Sunflower fun facts
Sunflower fun facts
• The most familiar sunflower is Helianthus annuus (from the Greek words helios, meaning “sun,” anthos, meaning “flower,” and annus, meaning “year”).
• The genus Helianthus contains about 67 species and is native to the Americas. More than 60 sunflower species grow in the United States.
• Sunflower plants were domesticated around 1,000 B.C. by western Native American tribes, who then carried them eastward and southward. The plants were used extensively for food, as oil, in bread, medical ointments, dyes and body paints.
• Spanish explorers brought sunflowers to Spain and the plants spread throughout Europe, reaching all the way to Russia.
• Sunflowers are members of the Asteraceae family, the largest family of flowering plants on Earth, with over 24,000 species, which includes daisies, asters, marigolds, zinnias, dahlias, chrysanthemums, yarrow, goldenrod, dandelions, coreopsis and bachelor’s buttons.
• There are over 70 varieties of sunflowers but only a few are used in the floral industry, the most common being yellow-petaled with brown or maroon center.
• Sunflowers have a vase life of six days to 12 days when properly cared for.

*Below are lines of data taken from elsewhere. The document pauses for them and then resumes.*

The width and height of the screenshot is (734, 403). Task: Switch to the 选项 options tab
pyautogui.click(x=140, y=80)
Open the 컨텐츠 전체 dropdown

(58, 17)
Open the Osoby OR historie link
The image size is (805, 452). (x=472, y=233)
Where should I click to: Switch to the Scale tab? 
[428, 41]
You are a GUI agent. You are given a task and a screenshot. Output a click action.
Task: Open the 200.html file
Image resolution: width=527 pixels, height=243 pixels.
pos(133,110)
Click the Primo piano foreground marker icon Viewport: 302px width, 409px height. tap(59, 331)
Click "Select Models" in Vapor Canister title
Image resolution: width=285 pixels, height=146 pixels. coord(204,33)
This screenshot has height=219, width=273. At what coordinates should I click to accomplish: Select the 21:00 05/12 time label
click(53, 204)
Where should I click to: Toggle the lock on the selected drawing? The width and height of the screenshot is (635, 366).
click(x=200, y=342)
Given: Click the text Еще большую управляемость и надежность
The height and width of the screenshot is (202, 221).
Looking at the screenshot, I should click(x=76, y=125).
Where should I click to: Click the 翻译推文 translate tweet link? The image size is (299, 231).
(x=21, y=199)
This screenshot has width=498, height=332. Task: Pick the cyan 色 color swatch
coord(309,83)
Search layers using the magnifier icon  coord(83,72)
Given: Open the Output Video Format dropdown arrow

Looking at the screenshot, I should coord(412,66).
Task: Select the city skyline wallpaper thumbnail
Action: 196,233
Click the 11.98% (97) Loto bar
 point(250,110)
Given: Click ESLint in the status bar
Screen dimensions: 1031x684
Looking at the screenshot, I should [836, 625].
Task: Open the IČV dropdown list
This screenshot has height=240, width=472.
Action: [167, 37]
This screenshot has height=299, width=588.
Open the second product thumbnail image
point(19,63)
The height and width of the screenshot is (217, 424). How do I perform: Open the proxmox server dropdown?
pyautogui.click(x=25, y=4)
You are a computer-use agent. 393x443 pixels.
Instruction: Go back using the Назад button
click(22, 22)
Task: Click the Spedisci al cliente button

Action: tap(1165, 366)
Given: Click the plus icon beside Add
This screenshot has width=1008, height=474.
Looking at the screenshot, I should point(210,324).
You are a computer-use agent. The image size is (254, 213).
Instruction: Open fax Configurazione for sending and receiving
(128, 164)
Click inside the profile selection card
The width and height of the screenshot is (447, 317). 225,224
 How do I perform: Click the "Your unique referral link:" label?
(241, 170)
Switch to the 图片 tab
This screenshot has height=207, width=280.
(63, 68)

• A sunflower looks like one large flower, but each head is actually composed of hundreds of tiny flowers called florets, which ripen to become seeds. The outer florets (called ray florets) look like yellow, orange or maroon petals, are usually female, and are infertile. Central florets (called disk florets) fill the center of the circular head, are both male and female, and are fertile.
• On a sunflower, typically there are 34 spirals in one direction and 55 in the other. On a very large sunflower there may be 89 in one direction and 144 in the other.
• At the bud stage, sunflowers exhibit heliotropism — the bud of the sunflower faces the sun at all times throughout the day, starting the day facing east, and ending it facing west. This remarkable phenomenon led the French to name the flower “tournesol,” meaning, “turn with the sun.” But a mature sunflower usually points in a fixed easterly direction, because its stalk becomes harder and stiffer as it grows.
• Sunflowers are one of the faster-growing plants in the world, increasing in height up to a foot a day, and can reach eight feet 20 feet in six months.
• As of August 2013, the Guinness World Record for the tallest sunflower is 28 feet, 8.49 inches for a sunflower grown in Germany.
• A sunflower head may measure more than one foot in diameter and can produce up to 2,000 seeds. Flower heads vary in size depending on the time of year with summer months producing the largest heads.
• Annual sunflower plants are always grown from a seed, and never from seedling.
• The country that grows the most sunflowers in the world is Russia.
• The Inca Indians worshipped the sunflower as an earthly symbol of the sun god. They wore necklaces of sunflowers made of gold.
• Sunflowers were commonly used in royalty decorative objects to represent power and importance. In mirrors, ceramics and sculptures, sunflowers would face a person to indicate they were the center of the universe (such as Louis XIV, the Sun King).
• Sunflower stems are incredibly buoyant and were used as a life vest filling before the advent of modern materials.
• Sunflower oil can help relieve skin conditions, hemorrhoids and ulcers; sunflower roots are used in traditional herbal medicine to treat snakebites and spider bites; the leaves can be made into tea to relieve fevers, lung ailments and diarrhea.
• The sunflower is the state flower of Kansas, the national flower of Ukraine, the floral emblem of Peru, and the floral symbol of Kitakyushu, Japan.